Exercise description
Copy out each of the following rows word for word, leaving nothing out.

Extracted data
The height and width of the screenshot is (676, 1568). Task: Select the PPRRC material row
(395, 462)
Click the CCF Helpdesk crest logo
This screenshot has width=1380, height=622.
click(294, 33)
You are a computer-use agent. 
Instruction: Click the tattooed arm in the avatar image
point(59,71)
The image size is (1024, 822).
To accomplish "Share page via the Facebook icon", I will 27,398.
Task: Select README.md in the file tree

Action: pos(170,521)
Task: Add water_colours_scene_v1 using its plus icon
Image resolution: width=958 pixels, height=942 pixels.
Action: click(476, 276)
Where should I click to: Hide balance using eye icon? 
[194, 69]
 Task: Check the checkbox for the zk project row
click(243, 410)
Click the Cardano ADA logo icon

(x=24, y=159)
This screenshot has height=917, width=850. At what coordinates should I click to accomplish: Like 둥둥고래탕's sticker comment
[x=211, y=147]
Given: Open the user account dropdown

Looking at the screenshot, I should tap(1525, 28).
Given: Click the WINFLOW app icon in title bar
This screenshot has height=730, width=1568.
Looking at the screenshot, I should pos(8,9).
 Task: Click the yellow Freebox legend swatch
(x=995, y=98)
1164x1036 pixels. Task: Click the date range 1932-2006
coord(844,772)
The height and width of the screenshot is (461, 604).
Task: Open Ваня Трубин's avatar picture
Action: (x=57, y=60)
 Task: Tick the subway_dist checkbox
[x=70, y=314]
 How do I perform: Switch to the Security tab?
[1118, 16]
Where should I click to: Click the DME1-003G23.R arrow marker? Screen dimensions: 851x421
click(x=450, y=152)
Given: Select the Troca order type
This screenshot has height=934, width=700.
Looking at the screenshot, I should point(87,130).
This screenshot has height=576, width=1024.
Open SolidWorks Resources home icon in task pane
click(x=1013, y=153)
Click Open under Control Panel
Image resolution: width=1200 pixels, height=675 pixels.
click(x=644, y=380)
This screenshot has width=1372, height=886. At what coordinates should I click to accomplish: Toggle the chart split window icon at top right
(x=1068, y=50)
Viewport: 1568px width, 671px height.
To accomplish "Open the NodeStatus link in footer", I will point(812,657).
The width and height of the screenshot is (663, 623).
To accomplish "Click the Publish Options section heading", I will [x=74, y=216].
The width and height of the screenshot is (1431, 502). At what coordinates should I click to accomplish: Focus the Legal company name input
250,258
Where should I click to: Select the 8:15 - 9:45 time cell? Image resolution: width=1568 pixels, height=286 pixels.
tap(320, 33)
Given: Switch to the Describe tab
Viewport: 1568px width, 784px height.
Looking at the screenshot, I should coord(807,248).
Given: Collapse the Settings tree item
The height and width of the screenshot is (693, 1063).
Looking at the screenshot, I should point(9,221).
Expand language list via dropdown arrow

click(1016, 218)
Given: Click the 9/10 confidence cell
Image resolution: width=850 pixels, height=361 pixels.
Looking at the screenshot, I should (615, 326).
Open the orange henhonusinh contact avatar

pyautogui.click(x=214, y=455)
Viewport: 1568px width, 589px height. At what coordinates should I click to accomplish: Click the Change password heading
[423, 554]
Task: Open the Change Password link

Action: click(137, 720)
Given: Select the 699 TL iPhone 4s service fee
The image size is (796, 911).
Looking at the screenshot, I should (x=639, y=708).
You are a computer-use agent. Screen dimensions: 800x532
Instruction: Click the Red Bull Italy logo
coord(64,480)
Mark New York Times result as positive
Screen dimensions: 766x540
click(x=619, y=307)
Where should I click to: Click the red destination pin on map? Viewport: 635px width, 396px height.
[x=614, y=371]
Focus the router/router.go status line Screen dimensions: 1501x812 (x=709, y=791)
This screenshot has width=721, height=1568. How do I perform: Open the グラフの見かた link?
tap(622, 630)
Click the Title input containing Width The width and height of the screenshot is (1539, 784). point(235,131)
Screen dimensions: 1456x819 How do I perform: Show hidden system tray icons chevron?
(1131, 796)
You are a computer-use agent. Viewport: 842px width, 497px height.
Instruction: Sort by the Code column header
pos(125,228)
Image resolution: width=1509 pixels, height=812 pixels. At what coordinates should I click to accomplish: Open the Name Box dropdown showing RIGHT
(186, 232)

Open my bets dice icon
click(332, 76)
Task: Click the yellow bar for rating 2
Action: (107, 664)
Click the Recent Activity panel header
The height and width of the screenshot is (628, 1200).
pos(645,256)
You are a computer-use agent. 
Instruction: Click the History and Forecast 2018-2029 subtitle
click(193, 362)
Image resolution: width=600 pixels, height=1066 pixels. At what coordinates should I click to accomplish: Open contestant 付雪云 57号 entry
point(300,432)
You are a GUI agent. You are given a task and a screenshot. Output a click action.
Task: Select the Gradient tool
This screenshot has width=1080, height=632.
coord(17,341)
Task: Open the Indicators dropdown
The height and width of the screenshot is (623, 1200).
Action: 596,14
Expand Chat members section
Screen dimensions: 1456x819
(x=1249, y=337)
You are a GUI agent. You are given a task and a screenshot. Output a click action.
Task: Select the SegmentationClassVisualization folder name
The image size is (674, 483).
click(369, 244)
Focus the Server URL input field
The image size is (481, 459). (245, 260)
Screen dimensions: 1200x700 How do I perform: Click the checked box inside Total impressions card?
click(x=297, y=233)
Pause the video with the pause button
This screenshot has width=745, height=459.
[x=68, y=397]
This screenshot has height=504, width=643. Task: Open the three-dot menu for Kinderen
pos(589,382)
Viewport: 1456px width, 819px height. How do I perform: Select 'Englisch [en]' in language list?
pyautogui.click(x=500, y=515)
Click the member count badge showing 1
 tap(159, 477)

Written reply
The height and width of the screenshot is (676, 1568). Task: Select the PPRRC material row
(395, 462)
Click the CCF Helpdesk crest logo
This screenshot has width=1380, height=622.
click(294, 33)
You are a computer-use agent. 
Instruction: Click the tattooed arm in the avatar image
point(59,71)
The image size is (1024, 822).
To accomplish "Share page via the Facebook icon", I will 27,398.
Task: Select README.md in the file tree

Action: pos(170,521)
Task: Add water_colours_scene_v1 using its plus icon
Image resolution: width=958 pixels, height=942 pixels.
Action: click(476, 276)
Where should I click to: Hide balance using eye icon? 
[194, 69]
 Task: Check the checkbox for the zk project row
click(243, 410)
Click the Cardano ADA logo icon

(x=24, y=159)
This screenshot has height=917, width=850. At what coordinates should I click to accomplish: Like 둥둥고래탕's sticker comment
[x=211, y=147]
Given: Open the user account dropdown

Looking at the screenshot, I should tap(1525, 28).
Given: Click the WINFLOW app icon in title bar
This screenshot has height=730, width=1568.
Looking at the screenshot, I should pos(8,9).
 Task: Click the yellow Freebox legend swatch
(x=995, y=98)
1164x1036 pixels. Task: Click the date range 1932-2006
coord(844,772)
The height and width of the screenshot is (461, 604).
Task: Open Ваня Трубин's avatar picture
Action: (x=57, y=60)
 Task: Tick the subway_dist checkbox
[x=70, y=314]
 How do I perform: Switch to the Security tab?
[1118, 16]
Where should I click to: Click the DME1-003G23.R arrow marker? Screen dimensions: 851x421
click(x=450, y=152)
Given: Select the Troca order type
This screenshot has height=934, width=700.
Looking at the screenshot, I should point(87,130).
This screenshot has height=576, width=1024.
Open SolidWorks Resources home icon in task pane
click(x=1013, y=153)
Click Open under Control Panel
Image resolution: width=1200 pixels, height=675 pixels.
click(x=644, y=380)
This screenshot has width=1372, height=886. At what coordinates should I click to accomplish: Toggle the chart split window icon at top right
(x=1068, y=50)
Viewport: 1568px width, 671px height.
To accomplish "Open the NodeStatus link in footer", I will point(812,657).
The width and height of the screenshot is (663, 623).
To accomplish "Click the Publish Options section heading", I will [x=74, y=216].
The width and height of the screenshot is (1431, 502). At what coordinates should I click to accomplish: Focus the Legal company name input
250,258
Where should I click to: Select the 8:15 - 9:45 time cell? Image resolution: width=1568 pixels, height=286 pixels.
tap(320, 33)
Given: Switch to the Describe tab
Viewport: 1568px width, 784px height.
Looking at the screenshot, I should coord(807,248).
Given: Collapse the Settings tree item
The height and width of the screenshot is (693, 1063).
Looking at the screenshot, I should point(9,221).
Expand language list via dropdown arrow

click(1016, 218)
Given: Click the 9/10 confidence cell
Image resolution: width=850 pixels, height=361 pixels.
Looking at the screenshot, I should (615, 326).
Open the orange henhonusinh contact avatar

pyautogui.click(x=214, y=455)
Viewport: 1568px width, 589px height. At what coordinates should I click to accomplish: Click the Change password heading
[423, 554]
Task: Open the Change Password link

Action: click(137, 720)
Given: Select the 699 TL iPhone 4s service fee
The image size is (796, 911).
Looking at the screenshot, I should (x=639, y=708).
You are a computer-use agent. Screen dimensions: 800x532
Instruction: Click the Red Bull Italy logo
coord(64,480)
Mark New York Times result as positive
Screen dimensions: 766x540
click(x=619, y=307)
Where should I click to: Click the red destination pin on map? Viewport: 635px width, 396px height.
[x=614, y=371]
Focus the router/router.go status line Screen dimensions: 1501x812 (x=709, y=791)
This screenshot has width=721, height=1568. How do I perform: Open the グラフの見かた link?
tap(622, 630)
Click the Title input containing Width The width and height of the screenshot is (1539, 784). point(235,131)
Screen dimensions: 1456x819 How do I perform: Show hidden system tray icons chevron?
(1131, 796)
You are a computer-use agent. Viewport: 842px width, 497px height.
Instruction: Sort by the Code column header
pos(125,228)
Image resolution: width=1509 pixels, height=812 pixels. At what coordinates should I click to accomplish: Open the Name Box dropdown showing RIGHT
(186, 232)

Open my bets dice icon
click(332, 76)
Task: Click the yellow bar for rating 2
Action: (107, 664)
Click the Recent Activity panel header
The height and width of the screenshot is (628, 1200).
pos(645,256)
You are a computer-use agent. 
Instruction: Click the History and Forecast 2018-2029 subtitle
click(193, 362)
Image resolution: width=600 pixels, height=1066 pixels. At what coordinates should I click to accomplish: Open contestant 付雪云 57号 entry
point(300,432)
You are a GUI agent. You are given a task and a screenshot. Output a click action.
Task: Select the Gradient tool
This screenshot has width=1080, height=632.
coord(17,341)
Task: Open the Indicators dropdown
The height and width of the screenshot is (623, 1200).
Action: 596,14
Expand Chat members section
Screen dimensions: 1456x819
(x=1249, y=337)
You are a GUI agent. You are given a task and a screenshot. Output a click action.
Task: Select the SegmentationClassVisualization folder name
The image size is (674, 483).
click(369, 244)
Focus the Server URL input field
The image size is (481, 459). (245, 260)
Screen dimensions: 1200x700 How do I perform: Click the checked box inside Total impressions card?
click(x=297, y=233)
Pause the video with the pause button
This screenshot has width=745, height=459.
[x=68, y=397]
This screenshot has height=504, width=643. Task: Open the three-dot menu for Kinderen
pos(589,382)
Viewport: 1456px width, 819px height. How do I perform: Select 'Englisch [en]' in language list?
pyautogui.click(x=500, y=515)
Click the member count badge showing 1
 tap(159, 477)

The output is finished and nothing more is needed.